GUP is a clearly Rodney-centric episode on a show that has already had a small number of these. What is different however is the fact that while focusing on our scientific savant rather than focusing on his ability it’s used instead as a way to explore his inter-personal issues and instead actually gives more room for Zelenka, until now largely the side-character in the Rodney “look at me, look at me” show.
The story makes the ever so wise decision of locking Rodney in a small metal box and an impossible problem for him to think he can solve, This allows the other characters the chance to show themselves in a crisis that isn’t immediately solved and gloated over by him. Through these events we find Zelenka is far more courageous than first thought, actually going on the frontlines to help his friends. The Czech scientist has previously been seen to abhor being outside the city itself, due to the dangers and other people he sometimes has to deal with, but now he’s quickly talked into going to solve technical challenges usually left to his senior colleague and proves himself more than capable in the field, even if he still isn’t the biggest fan of doing so.
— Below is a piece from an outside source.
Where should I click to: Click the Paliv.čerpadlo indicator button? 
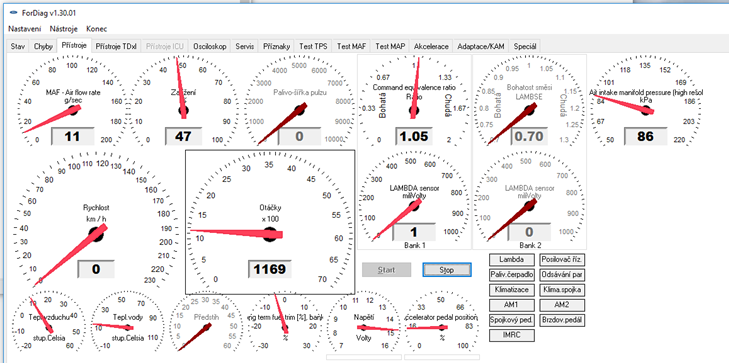(x=511, y=275)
On the flipside Rodney’s inability to solve a problem reflects on his weakness and flaws when it comes to his inability to control a situation, where he desperation will grow to the point where he’ll ignore his most valuable asset, his mind, because of his ego in that he believes he has to save the day. This sees him first begin to get angry with inanimate objects for not doing as he says and then eventually hallucinating his very one-sided flame Samantha Carter. Even when the hallucination, effectively his conscious mind, tells him to stop what he’s doing by giving him the experiences he wants he still breaks away from it because of his inability to admit he needs help from others.
While this plot is fun to watch it makes, in my mind, a fatal error in its decision to include Carter in the mix. It’s no secret that Rodney has a thing for the famous scientist but my god did they poorly implement the character into the show. I could understand the initial under-dressing, with Carter displaying far more cleavage than ever seen before, but as it gets closer to the end she sheds more and more clothes to the point she’s simply lingerie clad. It’s really poor service in my opinion to a character whose entire characterisation had been about ignoring generic female stereotypes for sci-fi characters by making their first major appearance on the show so vapid and pointless, where she provides nothing but titillation.
In the end the episode is one that has a good idea in the form of a focus on Rodney not being able to solve something but is also heavily flawed in how it treats other characters. It feels long and ends slight anticlimactic. A classic case of trying to fit too much in too little time.
· And so ends the glorious saga of Tomatoman Griffin.
Quote of the episode: “The least you can do is take your top off.”
“Your subconscious mind knows that I would never be into that.”